Breast cancer patients with estrogen-sensitive tumors are typically given estrogen-blocking drugs for years at a time. These drugs, which include tamoxifen, bring on menopausal symptoms like hot flashes and night sweats.

The antidepressant drug Effexor (venlafaxine) is the standard treatment for these symptoms, Walker and her team note in the Journal of Clinical Oncology, but it can have unpleasant side effects, including dry mouth, nausea, and constipation. Non-drug treatments with few or no side effects are "urgently needed," they add.

To investigate whether acupuncture might be an option, Walker and her team randomly assigned 25 women to receive Effexor or acupuncture for 12 weeks, following them for up to year after the end of treatment.

Both treatments reduced hot flashes, night sweats, and symptoms of depression to a similar degree, and also significantly improved mental health, the researchers found. But within two weeks after treatment ended, women in the Effexor group saw their hot flashes increase; this didn't happen in the acupuncture group.

Eighteen women in the Effexor group had side effects, such as dizziness and anxiety, while none of the women given acupuncture had such side effects. About a quarter of the women given acupuncture said their sex drive had increased. "Most women also reported an improvement in their energy, clarity of thought, and sense of well-being," Walker and her team note.

The researchers also point out that Effexor could impair the effectiveness of tamoxifen in some patients, because it can block the body's metabolism of the drug.
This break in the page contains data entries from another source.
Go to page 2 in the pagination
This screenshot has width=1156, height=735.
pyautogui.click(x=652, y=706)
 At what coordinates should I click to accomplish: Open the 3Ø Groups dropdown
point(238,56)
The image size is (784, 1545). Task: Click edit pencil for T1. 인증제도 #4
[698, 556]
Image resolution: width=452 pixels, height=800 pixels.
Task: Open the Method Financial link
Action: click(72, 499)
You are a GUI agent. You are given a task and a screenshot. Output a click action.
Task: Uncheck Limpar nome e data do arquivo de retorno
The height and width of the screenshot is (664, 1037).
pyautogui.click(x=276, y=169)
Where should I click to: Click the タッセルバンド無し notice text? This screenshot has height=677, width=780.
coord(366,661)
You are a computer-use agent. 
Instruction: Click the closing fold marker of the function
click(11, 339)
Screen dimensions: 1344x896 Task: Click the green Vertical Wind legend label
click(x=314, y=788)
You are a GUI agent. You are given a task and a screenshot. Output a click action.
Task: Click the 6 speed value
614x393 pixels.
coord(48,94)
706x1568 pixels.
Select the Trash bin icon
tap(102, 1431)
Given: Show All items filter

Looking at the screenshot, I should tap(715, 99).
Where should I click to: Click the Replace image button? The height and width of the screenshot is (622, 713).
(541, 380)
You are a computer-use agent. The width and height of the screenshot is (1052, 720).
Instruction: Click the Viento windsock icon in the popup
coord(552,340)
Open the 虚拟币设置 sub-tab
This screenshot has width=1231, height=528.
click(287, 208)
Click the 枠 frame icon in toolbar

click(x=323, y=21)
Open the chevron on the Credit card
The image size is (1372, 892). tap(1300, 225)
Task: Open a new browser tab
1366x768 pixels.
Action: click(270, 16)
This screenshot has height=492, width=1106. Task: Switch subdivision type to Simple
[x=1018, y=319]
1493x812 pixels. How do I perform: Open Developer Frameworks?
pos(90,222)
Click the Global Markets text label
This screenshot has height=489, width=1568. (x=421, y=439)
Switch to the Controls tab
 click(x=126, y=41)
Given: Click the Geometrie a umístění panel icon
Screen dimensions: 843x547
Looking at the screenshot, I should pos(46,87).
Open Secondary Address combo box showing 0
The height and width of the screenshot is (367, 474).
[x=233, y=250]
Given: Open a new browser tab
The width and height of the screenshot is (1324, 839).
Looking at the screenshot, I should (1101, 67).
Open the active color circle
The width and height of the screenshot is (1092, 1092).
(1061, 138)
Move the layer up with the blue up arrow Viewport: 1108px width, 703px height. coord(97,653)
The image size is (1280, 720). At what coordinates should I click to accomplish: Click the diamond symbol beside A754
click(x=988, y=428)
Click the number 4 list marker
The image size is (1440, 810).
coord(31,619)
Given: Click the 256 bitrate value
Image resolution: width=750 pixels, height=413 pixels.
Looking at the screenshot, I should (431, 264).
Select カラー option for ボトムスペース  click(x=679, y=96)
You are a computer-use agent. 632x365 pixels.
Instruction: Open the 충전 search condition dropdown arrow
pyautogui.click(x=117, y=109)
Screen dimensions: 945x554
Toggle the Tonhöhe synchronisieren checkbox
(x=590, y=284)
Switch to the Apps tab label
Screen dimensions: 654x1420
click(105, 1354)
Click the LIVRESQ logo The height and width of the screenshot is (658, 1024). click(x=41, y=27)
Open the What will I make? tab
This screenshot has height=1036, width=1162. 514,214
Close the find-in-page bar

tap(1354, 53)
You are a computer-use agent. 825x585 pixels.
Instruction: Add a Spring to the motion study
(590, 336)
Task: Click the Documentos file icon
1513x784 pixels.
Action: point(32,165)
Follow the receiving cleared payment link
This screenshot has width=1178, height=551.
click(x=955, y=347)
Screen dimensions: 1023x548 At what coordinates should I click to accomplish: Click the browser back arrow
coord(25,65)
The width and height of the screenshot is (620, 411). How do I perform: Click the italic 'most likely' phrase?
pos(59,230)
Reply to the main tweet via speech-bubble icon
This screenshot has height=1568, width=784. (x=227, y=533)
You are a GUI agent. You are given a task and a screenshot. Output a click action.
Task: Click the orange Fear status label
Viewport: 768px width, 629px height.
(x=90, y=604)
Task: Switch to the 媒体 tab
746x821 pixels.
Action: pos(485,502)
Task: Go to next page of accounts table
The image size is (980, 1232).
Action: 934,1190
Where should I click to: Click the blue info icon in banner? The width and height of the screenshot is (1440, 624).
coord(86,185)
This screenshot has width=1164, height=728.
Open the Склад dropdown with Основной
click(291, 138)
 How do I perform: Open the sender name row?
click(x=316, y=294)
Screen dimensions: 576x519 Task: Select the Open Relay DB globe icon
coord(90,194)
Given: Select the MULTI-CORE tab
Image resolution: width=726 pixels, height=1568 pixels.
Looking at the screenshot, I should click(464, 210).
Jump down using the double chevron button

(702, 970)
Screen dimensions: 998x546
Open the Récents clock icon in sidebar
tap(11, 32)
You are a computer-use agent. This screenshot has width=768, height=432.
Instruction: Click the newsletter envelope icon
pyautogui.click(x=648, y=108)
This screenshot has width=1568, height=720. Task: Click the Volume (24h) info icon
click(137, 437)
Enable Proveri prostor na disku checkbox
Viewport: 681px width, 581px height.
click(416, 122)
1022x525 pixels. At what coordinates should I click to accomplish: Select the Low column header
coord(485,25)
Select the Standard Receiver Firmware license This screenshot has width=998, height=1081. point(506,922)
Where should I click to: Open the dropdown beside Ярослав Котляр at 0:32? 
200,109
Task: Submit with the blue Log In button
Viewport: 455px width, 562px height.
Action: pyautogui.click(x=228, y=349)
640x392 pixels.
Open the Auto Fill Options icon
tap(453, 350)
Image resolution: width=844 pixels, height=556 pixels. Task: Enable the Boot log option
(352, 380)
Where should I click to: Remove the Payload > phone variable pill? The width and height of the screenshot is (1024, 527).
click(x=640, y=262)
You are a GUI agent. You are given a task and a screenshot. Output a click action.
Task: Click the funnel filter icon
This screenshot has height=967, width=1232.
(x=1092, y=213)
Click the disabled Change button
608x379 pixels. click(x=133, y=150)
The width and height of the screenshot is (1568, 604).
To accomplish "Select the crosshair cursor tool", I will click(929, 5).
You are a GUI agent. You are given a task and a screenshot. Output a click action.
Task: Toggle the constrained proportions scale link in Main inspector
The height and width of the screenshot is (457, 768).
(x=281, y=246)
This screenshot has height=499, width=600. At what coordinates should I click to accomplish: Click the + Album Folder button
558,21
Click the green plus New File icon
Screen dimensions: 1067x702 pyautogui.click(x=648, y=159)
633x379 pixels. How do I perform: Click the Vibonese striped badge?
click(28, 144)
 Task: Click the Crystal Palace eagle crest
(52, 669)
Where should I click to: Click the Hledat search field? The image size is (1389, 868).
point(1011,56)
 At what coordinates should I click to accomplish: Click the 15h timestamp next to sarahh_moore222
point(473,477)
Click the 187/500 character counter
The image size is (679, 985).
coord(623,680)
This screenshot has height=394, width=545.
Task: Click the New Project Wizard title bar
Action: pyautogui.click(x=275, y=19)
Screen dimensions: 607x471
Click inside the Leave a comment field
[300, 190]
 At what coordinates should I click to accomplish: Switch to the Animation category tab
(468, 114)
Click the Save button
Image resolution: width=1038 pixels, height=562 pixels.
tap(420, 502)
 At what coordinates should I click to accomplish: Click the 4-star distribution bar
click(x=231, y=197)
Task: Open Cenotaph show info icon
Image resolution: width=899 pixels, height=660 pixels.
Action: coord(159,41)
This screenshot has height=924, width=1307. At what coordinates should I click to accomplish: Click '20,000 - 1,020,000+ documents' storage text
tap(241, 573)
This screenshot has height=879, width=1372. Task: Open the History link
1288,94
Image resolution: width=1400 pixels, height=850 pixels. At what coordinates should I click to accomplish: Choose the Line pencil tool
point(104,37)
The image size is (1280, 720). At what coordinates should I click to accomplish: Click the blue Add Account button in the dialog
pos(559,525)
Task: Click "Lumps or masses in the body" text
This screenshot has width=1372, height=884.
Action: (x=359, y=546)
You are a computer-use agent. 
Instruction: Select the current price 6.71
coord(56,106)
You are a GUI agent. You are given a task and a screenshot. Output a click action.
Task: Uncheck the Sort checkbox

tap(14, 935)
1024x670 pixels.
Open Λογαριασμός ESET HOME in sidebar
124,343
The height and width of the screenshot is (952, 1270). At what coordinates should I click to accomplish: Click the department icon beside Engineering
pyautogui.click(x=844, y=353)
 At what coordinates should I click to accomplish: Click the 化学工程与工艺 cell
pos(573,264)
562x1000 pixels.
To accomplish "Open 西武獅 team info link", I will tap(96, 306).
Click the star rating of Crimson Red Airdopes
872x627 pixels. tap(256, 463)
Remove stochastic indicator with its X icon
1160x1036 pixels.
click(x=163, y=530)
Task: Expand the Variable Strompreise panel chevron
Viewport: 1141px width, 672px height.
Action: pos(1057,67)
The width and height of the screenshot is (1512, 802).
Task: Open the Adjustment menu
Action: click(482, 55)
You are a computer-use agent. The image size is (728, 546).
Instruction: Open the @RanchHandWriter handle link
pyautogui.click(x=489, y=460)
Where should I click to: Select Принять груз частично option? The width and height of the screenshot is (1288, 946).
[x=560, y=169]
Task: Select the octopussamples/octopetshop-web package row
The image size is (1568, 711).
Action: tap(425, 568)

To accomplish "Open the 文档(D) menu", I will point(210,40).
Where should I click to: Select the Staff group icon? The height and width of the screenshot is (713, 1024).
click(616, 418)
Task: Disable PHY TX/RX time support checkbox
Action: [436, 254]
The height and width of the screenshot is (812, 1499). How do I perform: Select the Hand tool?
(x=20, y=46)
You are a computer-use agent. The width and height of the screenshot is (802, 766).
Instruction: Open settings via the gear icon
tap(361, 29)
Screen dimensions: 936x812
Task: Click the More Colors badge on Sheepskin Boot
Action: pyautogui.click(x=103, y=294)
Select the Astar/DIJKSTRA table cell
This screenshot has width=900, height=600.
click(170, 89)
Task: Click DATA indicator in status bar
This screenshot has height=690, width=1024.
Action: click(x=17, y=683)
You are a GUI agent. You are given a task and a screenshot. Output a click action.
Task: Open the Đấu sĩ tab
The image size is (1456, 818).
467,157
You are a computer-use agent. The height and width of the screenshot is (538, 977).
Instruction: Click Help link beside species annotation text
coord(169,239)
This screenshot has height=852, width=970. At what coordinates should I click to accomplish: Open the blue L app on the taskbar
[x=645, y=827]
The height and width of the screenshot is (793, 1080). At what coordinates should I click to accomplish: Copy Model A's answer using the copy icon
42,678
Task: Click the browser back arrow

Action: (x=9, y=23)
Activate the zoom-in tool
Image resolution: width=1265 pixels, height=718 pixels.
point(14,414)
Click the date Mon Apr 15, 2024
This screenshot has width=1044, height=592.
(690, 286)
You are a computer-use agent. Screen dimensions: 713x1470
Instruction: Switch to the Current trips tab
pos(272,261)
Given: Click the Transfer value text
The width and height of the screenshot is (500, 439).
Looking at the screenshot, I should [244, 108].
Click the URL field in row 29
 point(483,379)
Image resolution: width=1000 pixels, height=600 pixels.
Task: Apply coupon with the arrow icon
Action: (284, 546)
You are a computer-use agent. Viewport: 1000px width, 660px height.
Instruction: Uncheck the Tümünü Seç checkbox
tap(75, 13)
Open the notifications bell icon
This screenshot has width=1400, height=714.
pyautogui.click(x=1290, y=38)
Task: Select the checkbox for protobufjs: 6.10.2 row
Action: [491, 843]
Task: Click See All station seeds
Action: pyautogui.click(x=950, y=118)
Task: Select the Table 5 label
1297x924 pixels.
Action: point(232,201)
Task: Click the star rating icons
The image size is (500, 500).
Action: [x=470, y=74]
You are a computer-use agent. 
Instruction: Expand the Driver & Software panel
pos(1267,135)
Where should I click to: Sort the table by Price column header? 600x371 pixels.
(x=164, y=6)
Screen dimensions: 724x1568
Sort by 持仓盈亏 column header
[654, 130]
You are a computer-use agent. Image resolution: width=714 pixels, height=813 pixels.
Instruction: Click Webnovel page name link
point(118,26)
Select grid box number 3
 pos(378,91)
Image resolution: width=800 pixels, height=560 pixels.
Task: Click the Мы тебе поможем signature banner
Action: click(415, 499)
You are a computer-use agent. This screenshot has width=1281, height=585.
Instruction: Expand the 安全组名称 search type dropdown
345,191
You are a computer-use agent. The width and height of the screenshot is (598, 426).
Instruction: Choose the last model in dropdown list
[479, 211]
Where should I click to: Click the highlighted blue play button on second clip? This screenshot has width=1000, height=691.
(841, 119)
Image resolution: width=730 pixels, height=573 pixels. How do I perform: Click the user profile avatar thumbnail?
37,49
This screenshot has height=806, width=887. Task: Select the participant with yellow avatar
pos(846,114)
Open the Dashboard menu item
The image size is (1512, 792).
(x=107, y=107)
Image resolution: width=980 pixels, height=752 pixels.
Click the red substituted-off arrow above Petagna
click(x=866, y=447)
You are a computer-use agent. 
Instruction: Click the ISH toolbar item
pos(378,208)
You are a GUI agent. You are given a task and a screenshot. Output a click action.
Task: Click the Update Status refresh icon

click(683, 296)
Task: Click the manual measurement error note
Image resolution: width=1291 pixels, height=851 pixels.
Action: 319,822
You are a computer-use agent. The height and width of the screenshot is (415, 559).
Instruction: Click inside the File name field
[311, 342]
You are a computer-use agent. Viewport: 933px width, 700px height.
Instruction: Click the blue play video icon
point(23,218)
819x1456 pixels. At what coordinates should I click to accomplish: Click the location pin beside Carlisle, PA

Acupuncture, they conclude, is a "safe, effective and durable treatment" for hot flashes and other menopausal symptoms stemming from anti-estrogen hormone therapy in women with breast cancer. They hope this study will "lead to a change in the pattern of practice" of treating these symptoms in patients with breast cancer.

In traditional Chinese medicine, acupuncture has been used for hot flashes. The current findings showing that acupuncture has the ability to cool breast cancer-related hot flashes build on findings reported by the same researchers in 2008. (See Reuters Health report, September 22, 2008).